E proprio sull’intervento di quest’ultimo vorrei brevemente intervenire, provando a rispondere alla questione centrale posta, in particolare quando si dice che “sta passando l’idea che i contadini di oggi siano fermi a secoli fa”. È certamente quanto pensano i ragionieri (con tutto il rispetto per i veri professionisti della contabilità) autori della proposta di supermarket e/o stand gastronomici al posto dell’orto e delle serre, che sarebbe più “moderno” e vendibile. Ma non corrisponde naturalmente alla realtà.

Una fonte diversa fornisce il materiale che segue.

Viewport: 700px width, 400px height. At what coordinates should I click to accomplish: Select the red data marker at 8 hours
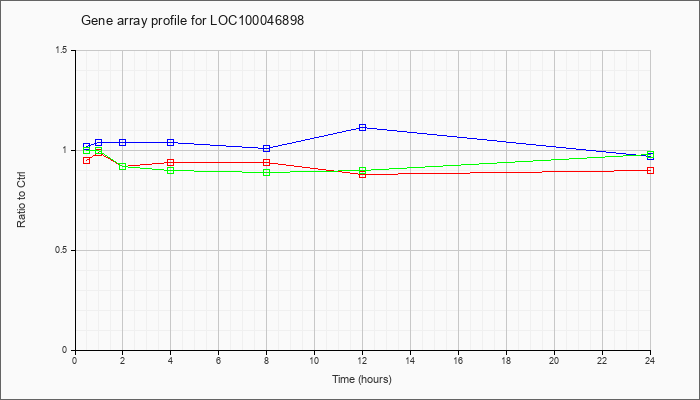click(267, 162)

Il concetto però andrebbe ribadito anche a chi, in un modo o nell’altro e peraltro con ottime intenzioni, non riesce a schiodarsi esattamente da questa leggenda metropolitana del contadino dalle mani callose e oneste, diciamo pure un po’ pirla, che posa in camicia a scacchi e cappello di paglia davanti a un tramonto agreste. Di un mondo fatto a immagine di cartolina, più simile a certa iconografia piccolo borghese dell’arcadia suburbana che a qualunque realtà. E che sotto sotto comunica (magari anche ai potenziali investitori messi in fuga dall’orto ma affascinati dai carrelli del supermarket) una gran voglia di tornarsene, alla fine del meritato relax campagnolo, nel mondo vero, dove si fanno le cose utili, e si guadagna abbastanza da potersi concedere anche quelle vacanze cartolina.
Città e campagna, invece, sono entrambe cose serie, modernissime, tangibili, degne di rispetto. Da trattare come tali. Sempre (f.b.)